Despite the unprecedented success under coach Andy Reid and quarterback Patrick Mahomes—which includes a third Super Bowl victory in 2019, another AFC championship in ’20, and an appearance in the conference title game each of the past six years—the Chiefs were most recently valued at $4.3 billion on Forbes’ preseason list, just 23rd out of the NFL’s clubs.
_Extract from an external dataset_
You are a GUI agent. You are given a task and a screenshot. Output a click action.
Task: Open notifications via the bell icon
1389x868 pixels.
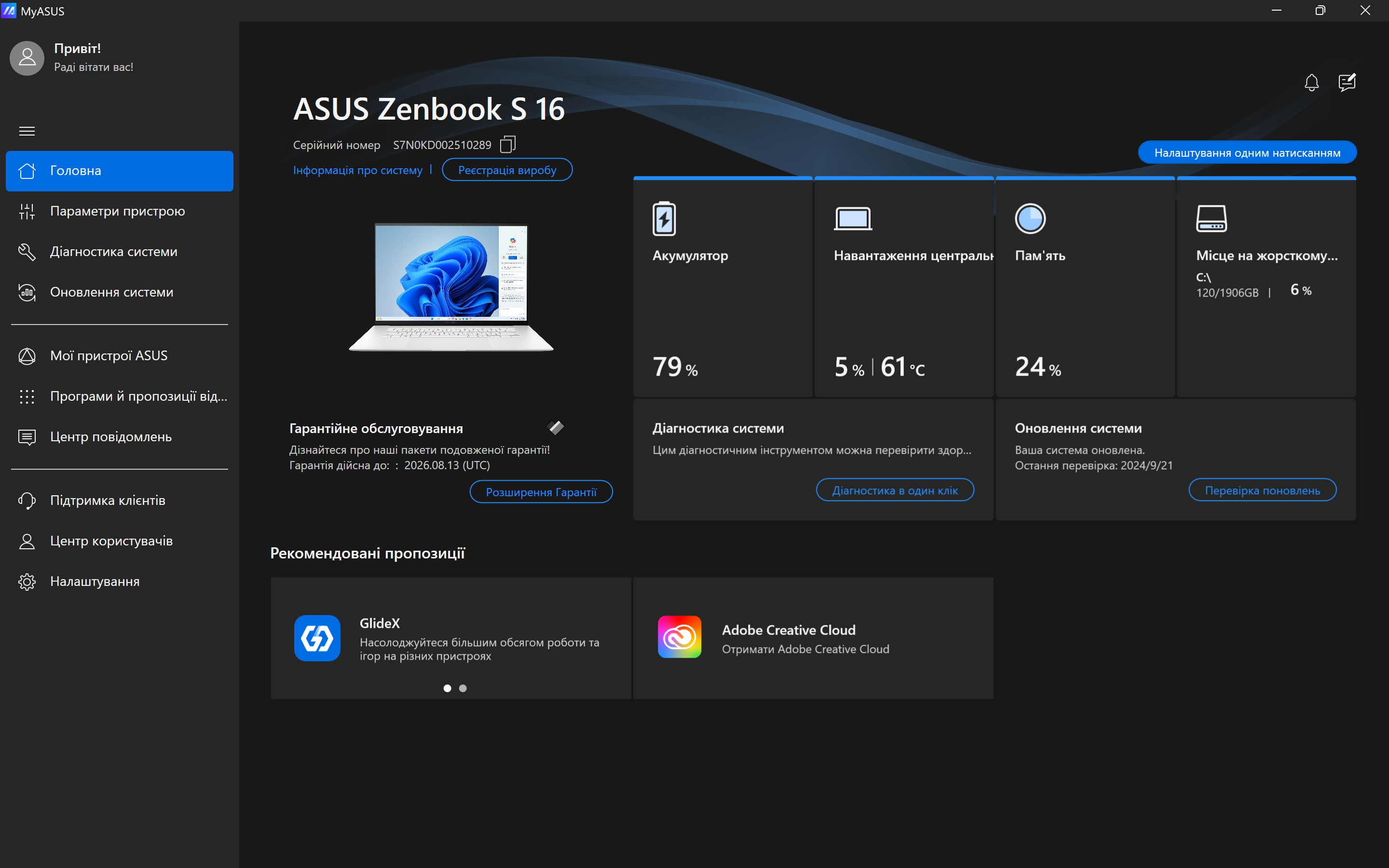click(1312, 82)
But the Hunt family, which founded the franchise in 1959, now has even more ammo to capitalize on to grow off-field revenues.
Just as Mahomes, with three Super Bowl victories himself, now chases Tom Brady’s seven rings, the Chiefs will look to mimic the growth experienced by Brady’s Patriots, which ascended from 10th in NFL valuation rankings in 2000, before Brady and coach Bill Belichick arrived that same year, all the way up to No. 2 after six Lombardi Trophies, the last of which came in ’18. (New England is currently valued at $7 billion, behind the Cowboys’ $9 billion estimate.)
The win, which ties Kansas City with the with the Packers and the Giants at four Super Bowls apiece, should also give Chiefs chairman and CEO Clark Hunt even more influence among NFL owners—not that he needed it. Hunt is already chairman of the NFL finance committee, which influences who can buy and invest in teams. He is also a member of the league’s international and personal conduct committees, as well as NFL commissioner Roger Goodell’s chairmen’s committee.
But for now, Clark, Mahomes, and the entire Chiefs organization have a parade to get ready for.